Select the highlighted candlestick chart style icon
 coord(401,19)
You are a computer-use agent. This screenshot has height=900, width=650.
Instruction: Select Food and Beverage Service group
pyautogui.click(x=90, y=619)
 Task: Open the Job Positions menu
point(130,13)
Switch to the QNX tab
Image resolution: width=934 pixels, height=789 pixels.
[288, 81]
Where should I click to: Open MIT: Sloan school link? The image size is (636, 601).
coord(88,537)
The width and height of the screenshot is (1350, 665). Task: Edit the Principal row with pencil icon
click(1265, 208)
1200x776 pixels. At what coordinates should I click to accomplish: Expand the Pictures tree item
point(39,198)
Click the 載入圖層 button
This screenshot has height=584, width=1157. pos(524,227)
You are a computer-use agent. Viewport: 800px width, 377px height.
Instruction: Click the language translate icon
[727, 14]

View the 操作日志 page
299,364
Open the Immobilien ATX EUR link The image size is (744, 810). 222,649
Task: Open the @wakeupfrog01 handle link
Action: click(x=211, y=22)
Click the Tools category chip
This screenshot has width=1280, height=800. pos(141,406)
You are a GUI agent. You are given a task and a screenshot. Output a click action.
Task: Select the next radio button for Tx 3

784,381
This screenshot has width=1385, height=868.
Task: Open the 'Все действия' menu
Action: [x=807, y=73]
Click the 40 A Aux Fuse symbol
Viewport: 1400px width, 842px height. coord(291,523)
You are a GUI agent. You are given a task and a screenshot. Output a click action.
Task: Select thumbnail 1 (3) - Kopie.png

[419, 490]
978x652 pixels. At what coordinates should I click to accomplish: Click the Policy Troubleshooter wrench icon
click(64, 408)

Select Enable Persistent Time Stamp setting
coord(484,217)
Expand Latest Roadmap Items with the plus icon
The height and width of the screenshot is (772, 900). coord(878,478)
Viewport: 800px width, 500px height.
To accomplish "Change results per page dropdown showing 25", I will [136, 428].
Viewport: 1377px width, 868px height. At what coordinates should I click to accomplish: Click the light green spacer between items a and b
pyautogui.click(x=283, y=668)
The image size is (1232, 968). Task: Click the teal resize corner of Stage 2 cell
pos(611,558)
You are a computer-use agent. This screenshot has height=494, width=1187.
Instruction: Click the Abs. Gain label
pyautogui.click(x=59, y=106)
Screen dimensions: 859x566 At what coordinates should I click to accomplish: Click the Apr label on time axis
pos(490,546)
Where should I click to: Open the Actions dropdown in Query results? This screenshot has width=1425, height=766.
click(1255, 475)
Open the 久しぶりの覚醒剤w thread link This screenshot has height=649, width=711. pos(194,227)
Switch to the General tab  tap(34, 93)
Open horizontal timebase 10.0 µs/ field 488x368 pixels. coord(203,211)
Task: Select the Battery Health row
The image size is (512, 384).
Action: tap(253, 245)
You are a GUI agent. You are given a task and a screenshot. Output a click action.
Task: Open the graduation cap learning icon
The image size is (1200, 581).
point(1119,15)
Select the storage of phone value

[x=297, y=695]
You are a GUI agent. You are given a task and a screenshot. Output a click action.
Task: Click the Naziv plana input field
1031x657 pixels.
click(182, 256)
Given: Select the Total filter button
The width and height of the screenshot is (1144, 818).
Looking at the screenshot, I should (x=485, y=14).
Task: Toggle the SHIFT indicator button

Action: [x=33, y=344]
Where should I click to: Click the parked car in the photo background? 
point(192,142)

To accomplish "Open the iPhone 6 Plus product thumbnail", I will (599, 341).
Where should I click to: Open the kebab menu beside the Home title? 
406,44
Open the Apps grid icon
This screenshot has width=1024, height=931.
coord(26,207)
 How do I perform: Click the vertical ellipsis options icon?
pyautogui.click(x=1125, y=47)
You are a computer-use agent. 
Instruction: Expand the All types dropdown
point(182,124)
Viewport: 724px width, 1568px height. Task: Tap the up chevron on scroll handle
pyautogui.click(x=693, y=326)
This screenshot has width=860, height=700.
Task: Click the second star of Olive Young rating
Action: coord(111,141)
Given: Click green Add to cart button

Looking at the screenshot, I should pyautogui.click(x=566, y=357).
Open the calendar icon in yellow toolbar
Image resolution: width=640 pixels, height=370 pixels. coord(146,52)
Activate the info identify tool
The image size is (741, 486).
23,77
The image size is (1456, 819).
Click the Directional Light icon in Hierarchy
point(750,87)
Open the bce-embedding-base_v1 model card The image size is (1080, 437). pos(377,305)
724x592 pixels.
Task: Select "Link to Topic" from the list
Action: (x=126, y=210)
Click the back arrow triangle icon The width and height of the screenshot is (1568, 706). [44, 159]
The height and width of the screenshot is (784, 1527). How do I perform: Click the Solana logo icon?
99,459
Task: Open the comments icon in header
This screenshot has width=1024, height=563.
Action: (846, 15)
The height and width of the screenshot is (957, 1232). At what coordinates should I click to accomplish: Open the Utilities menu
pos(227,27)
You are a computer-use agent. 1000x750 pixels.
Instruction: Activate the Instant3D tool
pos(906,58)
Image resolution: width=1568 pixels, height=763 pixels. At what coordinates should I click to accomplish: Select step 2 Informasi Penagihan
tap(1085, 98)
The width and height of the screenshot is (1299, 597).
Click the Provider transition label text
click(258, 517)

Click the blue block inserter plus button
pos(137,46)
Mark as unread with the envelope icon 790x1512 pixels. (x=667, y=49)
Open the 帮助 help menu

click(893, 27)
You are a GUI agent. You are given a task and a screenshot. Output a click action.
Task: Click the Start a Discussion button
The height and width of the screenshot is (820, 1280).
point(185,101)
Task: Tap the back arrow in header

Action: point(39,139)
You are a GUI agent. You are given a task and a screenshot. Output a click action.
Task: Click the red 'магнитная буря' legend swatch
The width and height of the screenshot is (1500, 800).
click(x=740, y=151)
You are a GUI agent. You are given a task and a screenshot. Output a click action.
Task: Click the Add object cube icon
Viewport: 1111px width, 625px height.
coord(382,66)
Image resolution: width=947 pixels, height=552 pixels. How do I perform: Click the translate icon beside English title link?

Task description ▸ Report how many lines in the data include the word "field". Nothing else is needed.

Exercise answer ▸ 2